**Data to process**
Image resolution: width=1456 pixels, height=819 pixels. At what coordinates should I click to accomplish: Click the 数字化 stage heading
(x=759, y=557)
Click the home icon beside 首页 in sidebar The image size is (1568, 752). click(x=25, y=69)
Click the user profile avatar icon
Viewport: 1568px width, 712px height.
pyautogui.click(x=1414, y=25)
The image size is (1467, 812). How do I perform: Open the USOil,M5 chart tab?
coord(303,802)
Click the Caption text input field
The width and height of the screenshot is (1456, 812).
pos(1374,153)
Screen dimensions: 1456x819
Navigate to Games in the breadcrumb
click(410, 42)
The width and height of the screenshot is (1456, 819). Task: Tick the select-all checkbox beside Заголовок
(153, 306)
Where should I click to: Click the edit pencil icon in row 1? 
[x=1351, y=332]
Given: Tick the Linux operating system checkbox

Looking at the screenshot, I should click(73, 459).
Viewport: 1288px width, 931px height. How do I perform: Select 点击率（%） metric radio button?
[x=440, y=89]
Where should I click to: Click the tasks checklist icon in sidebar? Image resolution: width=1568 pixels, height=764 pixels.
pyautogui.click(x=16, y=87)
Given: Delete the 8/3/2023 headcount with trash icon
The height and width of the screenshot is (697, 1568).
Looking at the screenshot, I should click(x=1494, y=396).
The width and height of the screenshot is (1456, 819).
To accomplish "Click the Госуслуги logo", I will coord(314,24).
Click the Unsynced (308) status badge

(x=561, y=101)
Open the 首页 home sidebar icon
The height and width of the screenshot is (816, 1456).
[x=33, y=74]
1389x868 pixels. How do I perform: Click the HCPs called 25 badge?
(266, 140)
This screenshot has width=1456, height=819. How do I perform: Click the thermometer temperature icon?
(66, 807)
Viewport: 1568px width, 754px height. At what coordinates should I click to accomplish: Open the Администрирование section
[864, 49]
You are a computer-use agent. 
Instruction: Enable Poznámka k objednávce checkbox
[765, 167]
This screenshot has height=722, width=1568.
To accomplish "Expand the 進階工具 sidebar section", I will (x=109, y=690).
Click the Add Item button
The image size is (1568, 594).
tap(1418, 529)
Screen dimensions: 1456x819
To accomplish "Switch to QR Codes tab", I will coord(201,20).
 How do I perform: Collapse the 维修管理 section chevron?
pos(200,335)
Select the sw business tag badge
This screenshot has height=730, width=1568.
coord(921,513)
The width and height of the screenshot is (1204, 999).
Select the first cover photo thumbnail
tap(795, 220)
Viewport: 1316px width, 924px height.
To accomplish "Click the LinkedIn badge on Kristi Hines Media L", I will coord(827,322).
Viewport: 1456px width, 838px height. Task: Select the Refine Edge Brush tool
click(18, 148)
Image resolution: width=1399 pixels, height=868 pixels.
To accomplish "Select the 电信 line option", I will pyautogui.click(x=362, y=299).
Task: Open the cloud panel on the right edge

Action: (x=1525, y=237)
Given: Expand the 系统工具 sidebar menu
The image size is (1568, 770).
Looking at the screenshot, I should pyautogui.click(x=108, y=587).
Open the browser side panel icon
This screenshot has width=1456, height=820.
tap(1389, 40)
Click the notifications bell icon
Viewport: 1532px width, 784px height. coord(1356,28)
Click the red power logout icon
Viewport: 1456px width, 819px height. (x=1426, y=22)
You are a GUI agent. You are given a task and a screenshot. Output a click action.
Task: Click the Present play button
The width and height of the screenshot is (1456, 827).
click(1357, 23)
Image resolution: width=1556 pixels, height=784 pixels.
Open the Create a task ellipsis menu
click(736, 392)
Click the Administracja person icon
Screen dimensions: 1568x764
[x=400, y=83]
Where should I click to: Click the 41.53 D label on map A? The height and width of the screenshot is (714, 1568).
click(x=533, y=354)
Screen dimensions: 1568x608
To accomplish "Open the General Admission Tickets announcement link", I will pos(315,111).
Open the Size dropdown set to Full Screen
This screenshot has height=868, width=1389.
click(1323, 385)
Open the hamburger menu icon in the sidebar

**What this task involves**
For this exercise, return the material above in full and exactly.

**Response**
Image resolution: width=1456 pixels, height=819 pixels. At what coordinates should I click to accomplish: Click the 数字化 stage heading
(x=759, y=557)
Click the home icon beside 首页 in sidebar The image size is (1568, 752). click(x=25, y=69)
Click the user profile avatar icon
Viewport: 1568px width, 712px height.
pyautogui.click(x=1414, y=25)
The image size is (1467, 812). How do I perform: Open the USOil,M5 chart tab?
coord(303,802)
Click the Caption text input field
The width and height of the screenshot is (1456, 812).
pos(1374,153)
Screen dimensions: 1456x819
Navigate to Games in the breadcrumb
click(410, 42)
The width and height of the screenshot is (1456, 819). Task: Tick the select-all checkbox beside Заголовок
(153, 306)
Where should I click to: Click the edit pencil icon in row 1? 
[x=1351, y=332]
Given: Tick the Linux operating system checkbox

Looking at the screenshot, I should click(73, 459).
Viewport: 1288px width, 931px height. How do I perform: Select 点击率（%） metric radio button?
[x=440, y=89]
Where should I click to: Click the tasks checklist icon in sidebar? Image resolution: width=1568 pixels, height=764 pixels.
pyautogui.click(x=16, y=87)
Given: Delete the 8/3/2023 headcount with trash icon
The height and width of the screenshot is (697, 1568).
Looking at the screenshot, I should click(x=1494, y=396).
The width and height of the screenshot is (1456, 819).
To accomplish "Click the Госуслуги logo", I will coord(314,24).
Click the Unsynced (308) status badge

(x=561, y=101)
Open the 首页 home sidebar icon
The height and width of the screenshot is (816, 1456).
[x=33, y=74]
1389x868 pixels. How do I perform: Click the HCPs called 25 badge?
(266, 140)
This screenshot has width=1456, height=819. How do I perform: Click the thermometer temperature icon?
(66, 807)
Viewport: 1568px width, 754px height. At what coordinates should I click to accomplish: Open the Администрирование section
[864, 49]
You are a computer-use agent. 
Instruction: Enable Poznámka k objednávce checkbox
[765, 167]
This screenshot has height=722, width=1568.
To accomplish "Expand the 進階工具 sidebar section", I will (x=109, y=690).
Click the Add Item button
The image size is (1568, 594).
tap(1418, 529)
Screen dimensions: 1456x819
To accomplish "Switch to QR Codes tab", I will coord(201,20).
 How do I perform: Collapse the 维修管理 section chevron?
pos(200,335)
Select the sw business tag badge
This screenshot has height=730, width=1568.
coord(921,513)
The width and height of the screenshot is (1204, 999).
Select the first cover photo thumbnail
tap(795, 220)
Viewport: 1316px width, 924px height.
To accomplish "Click the LinkedIn badge on Kristi Hines Media L", I will coord(827,322).
Viewport: 1456px width, 838px height. Task: Select the Refine Edge Brush tool
click(18, 148)
Image resolution: width=1399 pixels, height=868 pixels.
To accomplish "Select the 电信 line option", I will pyautogui.click(x=362, y=299).
Task: Open the cloud panel on the right edge

Action: (x=1525, y=237)
Given: Expand the 系统工具 sidebar menu
The image size is (1568, 770).
Looking at the screenshot, I should pyautogui.click(x=108, y=587).
Open the browser side panel icon
This screenshot has width=1456, height=820.
tap(1389, 40)
Click the notifications bell icon
Viewport: 1532px width, 784px height. coord(1356,28)
Click the red power logout icon
Viewport: 1456px width, 819px height. (x=1426, y=22)
You are a GUI agent. You are given a task and a screenshot. Output a click action.
Task: Click the Present play button
The width and height of the screenshot is (1456, 827).
click(1357, 23)
Image resolution: width=1556 pixels, height=784 pixels.
Open the Create a task ellipsis menu
click(736, 392)
Click the Administracja person icon
Screen dimensions: 1568x764
[x=400, y=83]
Where should I click to: Click the 41.53 D label on map A? The height and width of the screenshot is (714, 1568).
click(x=533, y=354)
Screen dimensions: 1568x608
To accomplish "Open the General Admission Tickets announcement link", I will pos(315,111).
Open the Size dropdown set to Full Screen
This screenshot has height=868, width=1389.
click(1323, 385)
Open the hamburger menu icon in the sidebar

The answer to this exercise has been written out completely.